The History of Essential Oils

Essential oils have become a popular trend among people who want more natural remedies to everyday issues. Oils like ylang ylang and Bulgarian rose essential oil are commonly used in skin care, and oils such as lavender and frankincense are popular for stress relief.

Despite the growing popularity of essential oil companies in the last decade or so, this is not the first time the product has been used. In fact, the use of essential oils for their healing benefits may date back as far as 5,000 BC. But their rich history doesn’t stop there.

Greek roots

Aristotle, an ancient Greek philosopher, is the man credited with the idea that the world is composed of only five elements: earth, wind, water, fire, and spirit. And during his studies, he believed that this “spirit” could be extracted from plants and used for healing.

Hippocrates, who was known as the “Father of Medicine”, also studied plants for healing. And he derived much of his knowledge from Greek soldiers, who learned about these healing methods from their travels. Hippocrates is quoted often from his writing, “The way to health is to have an aromatic bath and scented massage every day.”

Chinese roots

China has always been far ahead of other cultures in the area of herbal medicine. In fact, Chinese ruler Shennong wrote one of the oldest medical texts available, called Shennong’s Herbal.

He tested many herbs on himself to determine their medical value and recorded his findings in this document. Unlike other cultures, Chinese medicine has only expanded their knowledge and use of essential oils over the centuries.

Indian roots

It’s widely believed that India is where the Greek soldiers’ knowledge of plant-based medicine came from. And they may even be the first to ever use it. Literature from as far back as 2,000 BC records the use of oils such as sandalwood, cinnamon, and myrrh to treat their patients.

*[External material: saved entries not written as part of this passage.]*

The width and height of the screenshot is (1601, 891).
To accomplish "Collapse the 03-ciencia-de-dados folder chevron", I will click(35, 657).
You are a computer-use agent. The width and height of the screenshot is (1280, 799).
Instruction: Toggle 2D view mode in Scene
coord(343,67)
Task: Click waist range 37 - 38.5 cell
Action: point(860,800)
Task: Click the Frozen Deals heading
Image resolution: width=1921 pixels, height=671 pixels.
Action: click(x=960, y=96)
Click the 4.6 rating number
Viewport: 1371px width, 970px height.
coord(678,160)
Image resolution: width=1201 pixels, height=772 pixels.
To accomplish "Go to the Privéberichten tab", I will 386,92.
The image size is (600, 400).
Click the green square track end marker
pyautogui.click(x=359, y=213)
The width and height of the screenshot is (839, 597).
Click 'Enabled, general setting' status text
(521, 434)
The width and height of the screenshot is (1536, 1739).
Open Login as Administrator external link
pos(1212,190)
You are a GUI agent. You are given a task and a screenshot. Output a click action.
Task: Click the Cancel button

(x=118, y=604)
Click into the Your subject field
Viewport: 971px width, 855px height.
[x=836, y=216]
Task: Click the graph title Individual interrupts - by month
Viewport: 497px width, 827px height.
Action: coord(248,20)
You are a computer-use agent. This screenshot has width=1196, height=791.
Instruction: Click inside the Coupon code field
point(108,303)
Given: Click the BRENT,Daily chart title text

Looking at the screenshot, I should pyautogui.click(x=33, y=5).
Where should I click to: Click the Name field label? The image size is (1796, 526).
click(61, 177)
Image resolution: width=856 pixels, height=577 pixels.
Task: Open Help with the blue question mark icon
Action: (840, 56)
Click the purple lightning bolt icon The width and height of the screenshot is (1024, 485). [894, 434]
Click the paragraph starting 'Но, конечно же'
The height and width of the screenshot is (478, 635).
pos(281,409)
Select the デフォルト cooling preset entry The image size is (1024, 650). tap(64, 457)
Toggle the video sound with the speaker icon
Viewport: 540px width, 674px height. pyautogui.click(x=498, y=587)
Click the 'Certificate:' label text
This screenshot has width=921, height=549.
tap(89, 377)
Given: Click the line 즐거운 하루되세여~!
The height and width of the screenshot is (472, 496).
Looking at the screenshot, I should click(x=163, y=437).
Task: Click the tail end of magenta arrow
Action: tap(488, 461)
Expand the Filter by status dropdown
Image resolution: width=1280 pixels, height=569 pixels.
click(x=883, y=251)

But holy basil is possibly the root of these discoveries, as it is considered holy and sacred in their culture. This plant is grown natively in India and used for worship as offerings. But they also use it to reduce stress, and is also worshipped as an entity itself.

Egyptian roots

The ancient Egyptians who are often credited as the first to use essential oils for things like skin care and spiritual well-being. In these early days, which were believed to begin around 3,500 BC, Egyptian culture began to use aromatherapy as a gateway to spiritual well-being.

They would use it in both religion and magic, believing the vapor carried their prayers to the deities. The Egyptians also used the aromatics to create perfumes and cosmetics. In fact, a solid perfume made of spikenard was found in King Tut’s tomb, and was said to still be strongly fragrant.

Scientific roots

Despite rumors and evidence that essential oils and botanical extracts were used much earlier, one of the earliest proven documents found is by Ibn Al-Baitar. Baitar was a botanist and pharmacist who lived from 1188-1248, who carefully documented his trials with these substances.

He is also credited with creating the experimental science methods still used today. This method is what led to the documentation of certain health benefits of botanicals.

Biblical roots

The Bible has many references to essential oils throughout its passages. But perhaps the most famous is the tale of the three wise men who brought frankincense and myrrh to present to the infant Jesus.

Additionally, in the book of Exodus, God gave Moses a specific blend for anointing oil. It includes myrrh, cinnamon, and cassia. And the infamous perfume that Mary Magdalene poured on Jesus’ feet is believed to have been made with essential oils.

One Comment

  • Amy D

    I’ve only started using essential oils over the past couple of years. It seems like they just started getting popular. I didn’t realize that they have been used all over the world for centuries. This is really interesting history. It’s amazing that they were able to find so many healing properties without all the technology we have today.